**Page excerpt**
Survival of patients since first line, first SCAI, and second SCAI. Overall survival (OS) and progression-free survival (PFS) in the first SCAI population (A–C), in the first SCAI–LCBI-treated population (D–F), and in the second SCAI population (G–I). LCBI, last chemotherapy before immunotherapy; SCAI, salvage chemotherapy after immunotherapy.
Survival with Erbitax during first SCAI
For Erbitax-treated patients, median PFS and OS during first SCAI were 6.05 and 12.4 months, respectively, with no differences by PD-L1 CPS status (PFS, p = 0.168; OS, p = 0.645) (Table 2, Supplementary Figure S7).
Case examples during first SCAI
The case examples of two patients treated with Erbitax (Id 16 and Id 17) and one patient treated with cetuximab plus monalizumab (Id 79) as first SCAI can be found in Supplementary Figures S8–S10.

**Activity**
List every abbreviation that the survival excerpt spells out, each with its full form.

**Supplied material**
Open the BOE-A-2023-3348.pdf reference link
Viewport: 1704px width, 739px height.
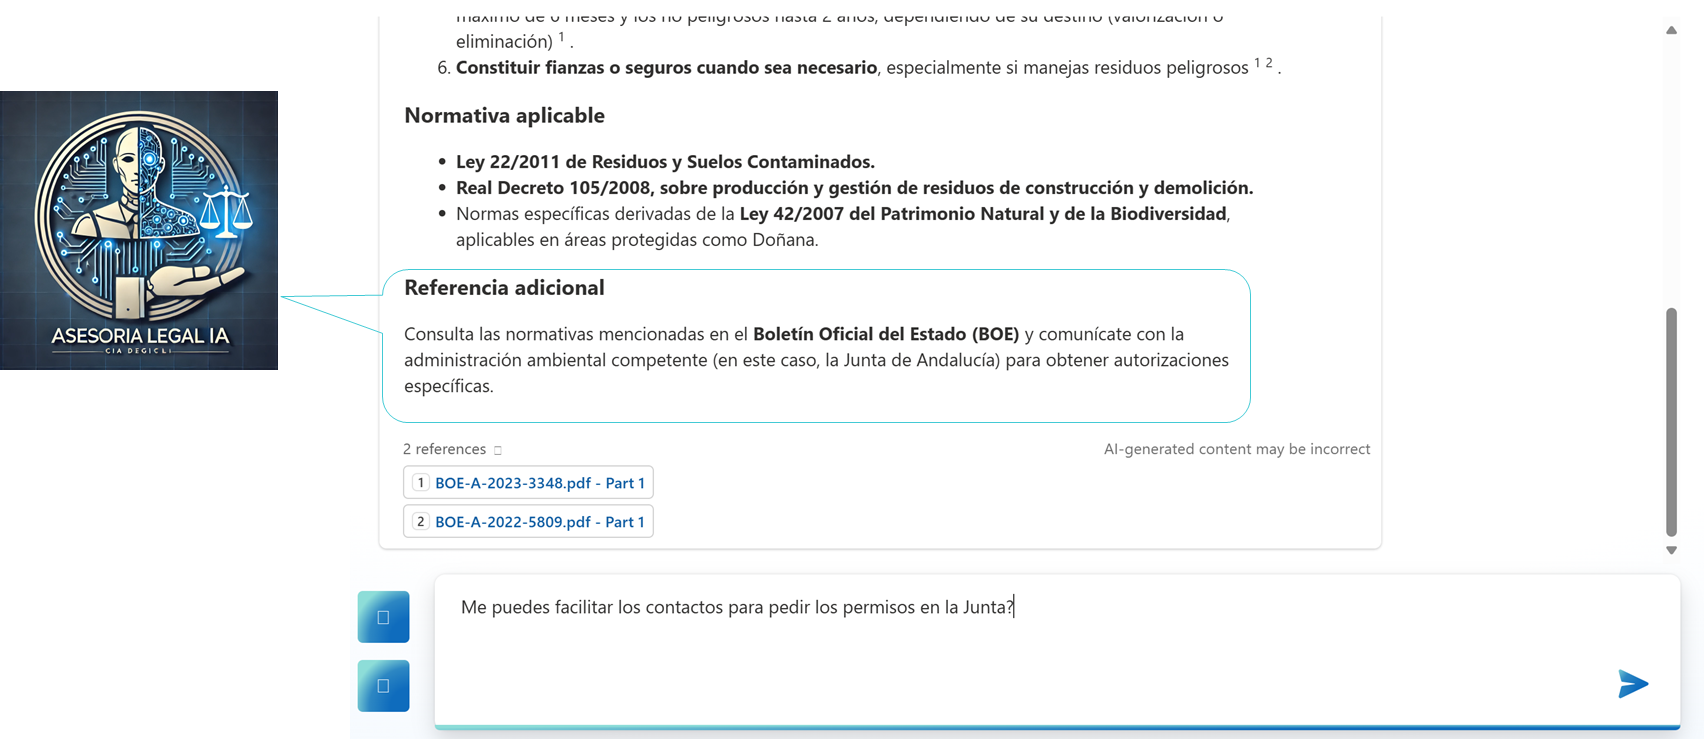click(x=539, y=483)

**Solution to the problem**
OS: overall survival
PFS: progression-free survival
LCBI: last chemotherapy before immunotherapy
SCAI: salvage chemotherapy after immunotherapy